Endangered fish recovery programs designed to aid native fish populations are required by law to use strategies that benefit endangered fish, but those programs can not interfere with existing or proposed future water development. Thus, these recovery programs are limited in protecting the one thing that fish most need — water. The task of recovering endangered native fish populations may be an impossible goal wherever natural streamflow is declining due to a warming climate and consumptive water uses are increasing, according to the authors. Despite decades-long efforts by state, federal, tribal and private organizations, some native fish can’t maintain self-sustaining populations in the Colorado River basin today, and some species would be extinct without federal stocking programs. Long-term conservation of native fish is directly tied to natural flow, say the authors, and very few rivers still maintain that function.
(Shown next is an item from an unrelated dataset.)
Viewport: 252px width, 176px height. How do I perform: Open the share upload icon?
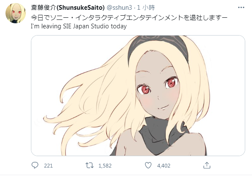tap(207, 165)
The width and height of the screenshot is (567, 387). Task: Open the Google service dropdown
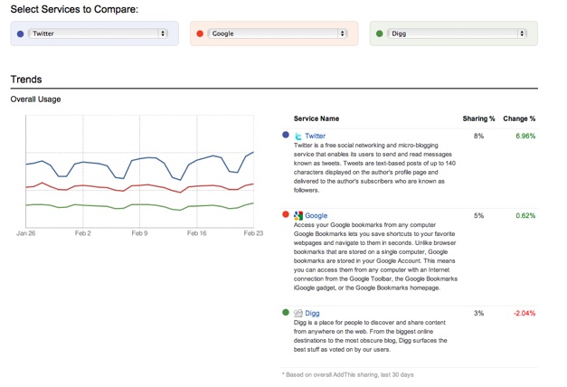pyautogui.click(x=278, y=33)
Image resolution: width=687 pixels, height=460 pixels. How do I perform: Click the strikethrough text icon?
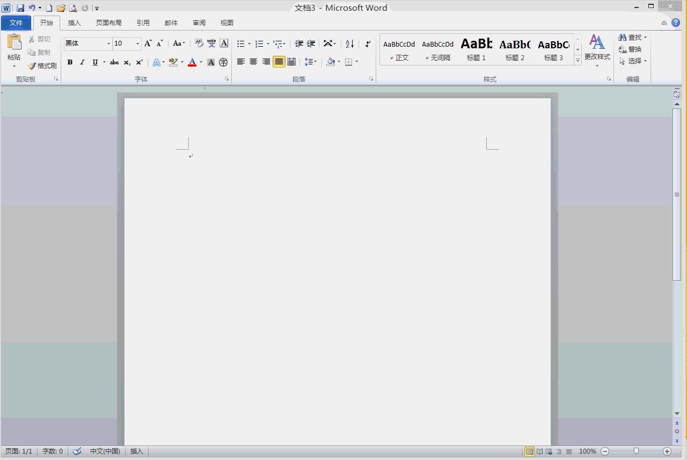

“Managing for the minimum amount of water necessary to sustain native fish during dry spells is a common approach, but there are not many places where this strategy is sufficient to recover and protect native fish. We think conservation of natural flows is critical for long-term conservation of fish,” said Pennock. “In some rivers there have been attempts to recreate the benefits of natural flow with managed releases from large dams to reduce the negative downstream impacts of water development. These kinds of actions can have some localized benefit, but they are not likely to help native fish long-term or large-scale because societal needs, drought, climate change, and infrastructure are limiting how much water is available for rivers.”

“This study reminds us that increasing consumptive water use in an era of declining natural streamflow caused by climate change inevitably jeopardizes one of the Colorado River’s most distinctive attributes — its endemic native fishery,” said Schmidt, who also directs Utah State’s Center for Colorado River Studies. “If we care about protecting natural river ecosystems, then we as a society are going to have to care about leaving significant amounts of water in our rivers.”

What native fish need, say the authors, is access to adequate water in rivers to maintain the complex, nuanced, messy flows in which they’ve evolved.